A computer model of lens structure and function predicts experimental changes to steady state properties and circulating currents.

BACKGROUND

In a previous study (Vaghefi et al. 2012) we described a 3D computer model that used finite element modeling to capture the structure and function of the ocular lens. This model accurately predicted the steady state properties of the lens including the circulating ionic and fluid fluxes that are believed to underpin the lens internal microcirculation system. In the absence of a blood supply, this system brings nutrients to the core of the lens and removes waste products faster than would be achieved by passive diffusion alone. Here we test the predictive properties of our model by investigating whether it can accurately mimic the experimentally measured changes to lens steady-state properties induced by either depolarising the lens potential or reducing Na+ pump rate.

METHODS

To mimic experimental manipulations reported in the literature, the boundary conditions of the model were progressively altered and the model resolved for each new set of conditions. Depolarisation of lens potential was implemented by increasing the extracellular [K+], while inhibition of the Na+ pump was stimulated by utilising the inherent temperature sensitivity of the pump and changing the temperature at which the model was solved.

RESULTS

Our model correctly predicted that increasing extracellular [K+] depolarizes the lens potential, reducing and then reversing the magnitude of net current densities around the lens.

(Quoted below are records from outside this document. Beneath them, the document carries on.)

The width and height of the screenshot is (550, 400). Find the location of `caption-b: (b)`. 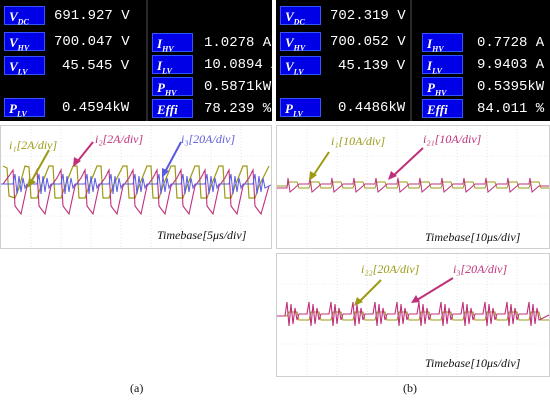

caption-b: (b) is located at coordinates (410, 388).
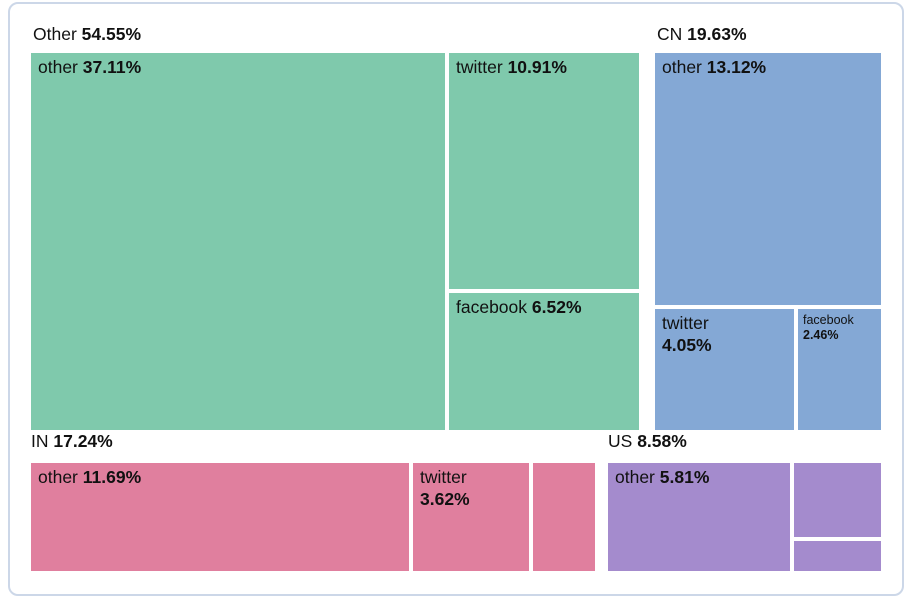 The height and width of the screenshot is (600, 908). I want to click on treemap-cell-cn-other: other 13.12%, so click(768, 179).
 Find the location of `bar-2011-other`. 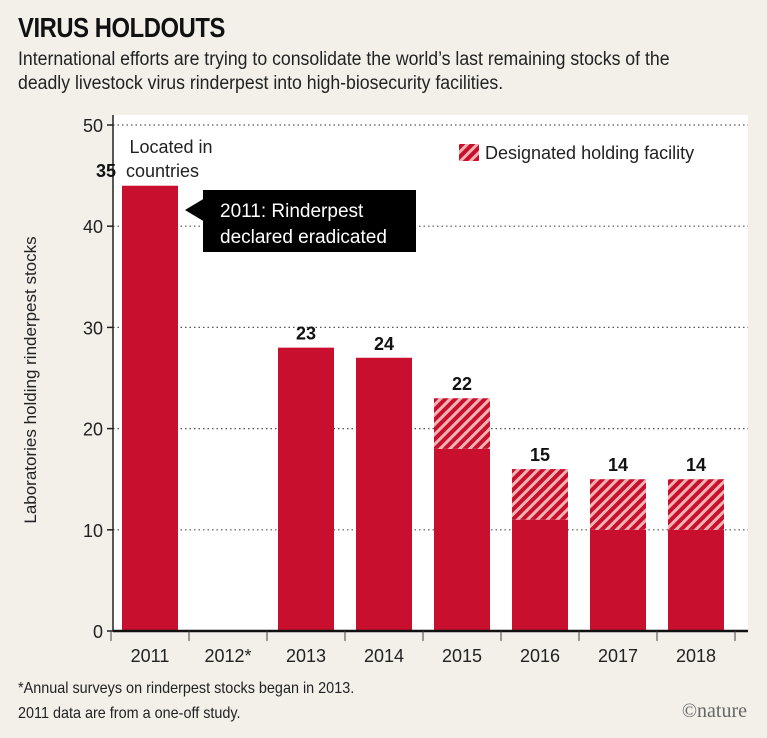

bar-2011-other is located at coordinates (150, 408).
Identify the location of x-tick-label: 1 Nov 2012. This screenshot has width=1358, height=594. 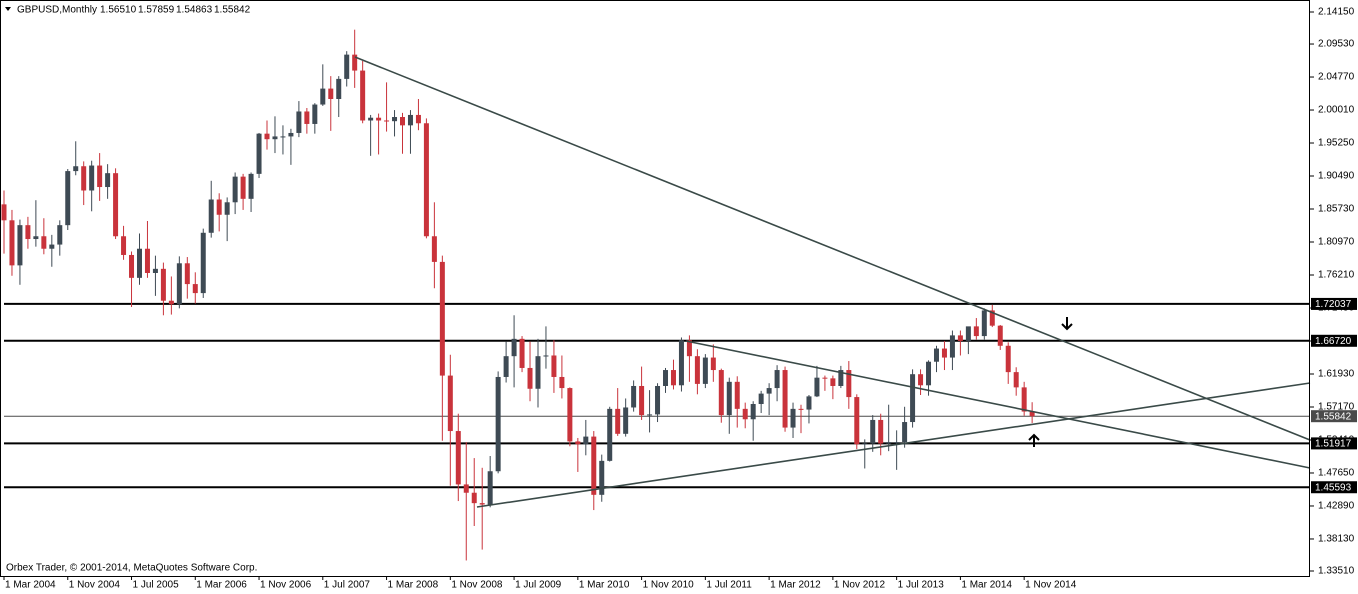
(860, 586).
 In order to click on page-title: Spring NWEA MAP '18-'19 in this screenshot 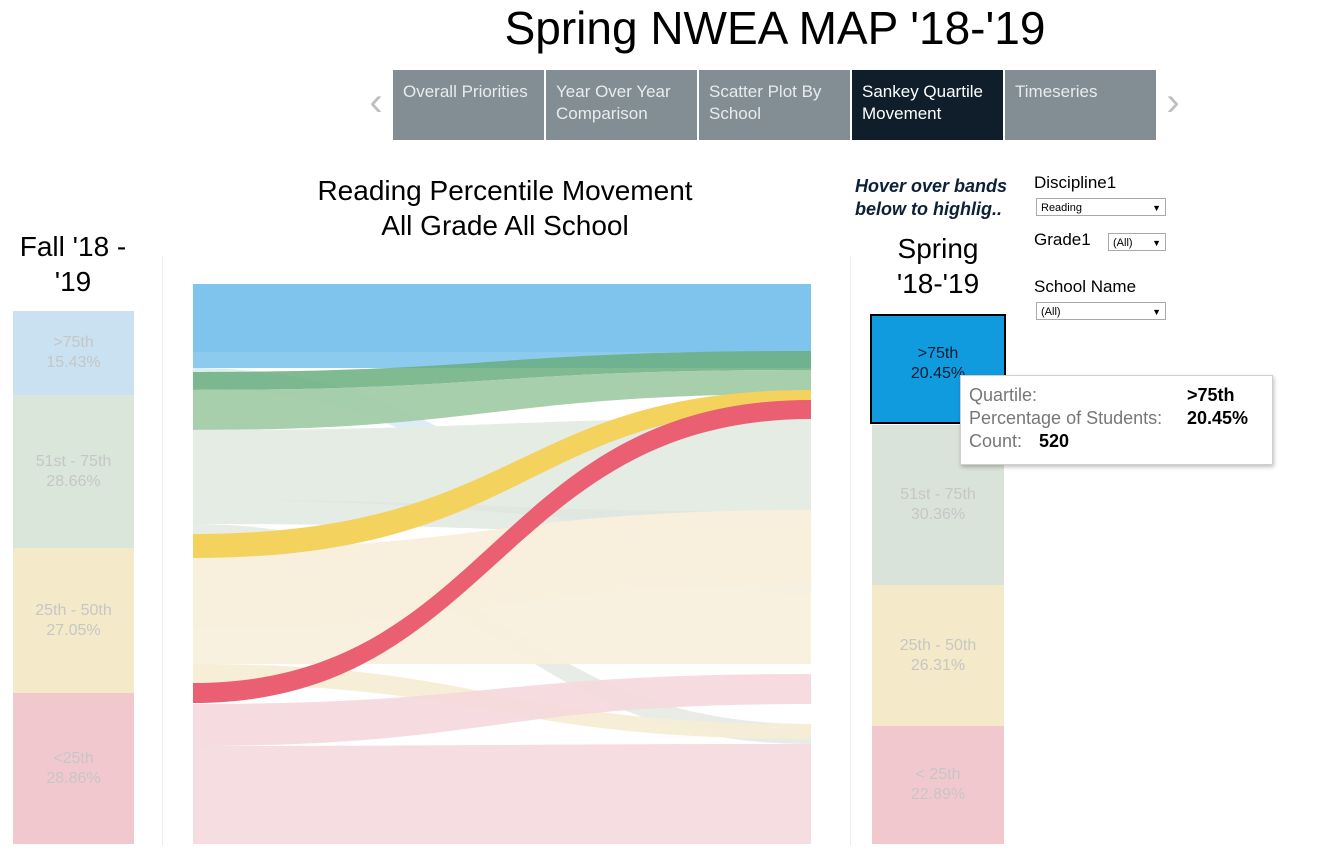, I will do `click(775, 28)`.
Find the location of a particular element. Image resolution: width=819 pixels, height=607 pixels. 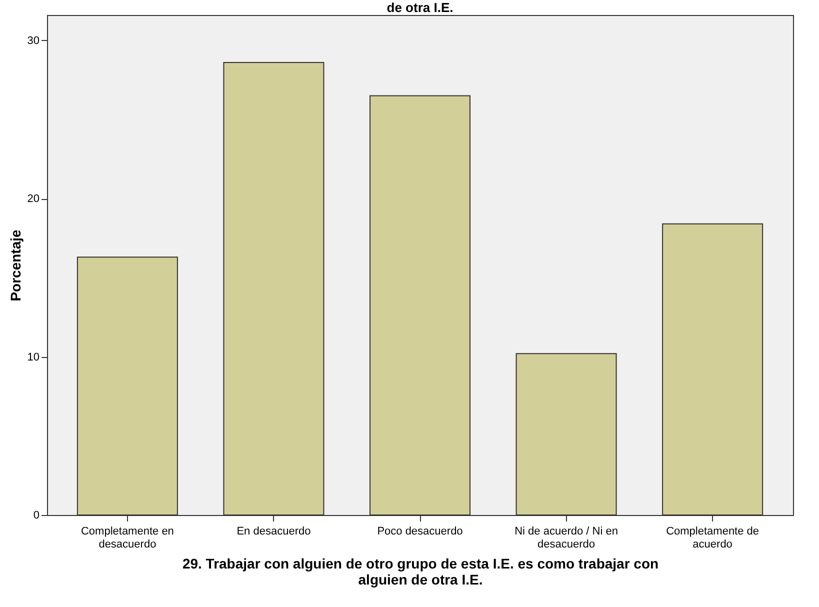

chart-title: de otra I.E. is located at coordinates (420, 8).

While lowering the temperature reduced Na+ pump activity and caused a reduction in circulating current, it had a minimal effect on the lens potential, a result consistent with published experimental data.

CONCLUSION

We have shown that our model is capable of accurately simulating the effects of two known experimental manipulations on lens steady-state properties. Our results suggest that the model will be a valuable predictive tool to support ongoing studies of lens structure and function.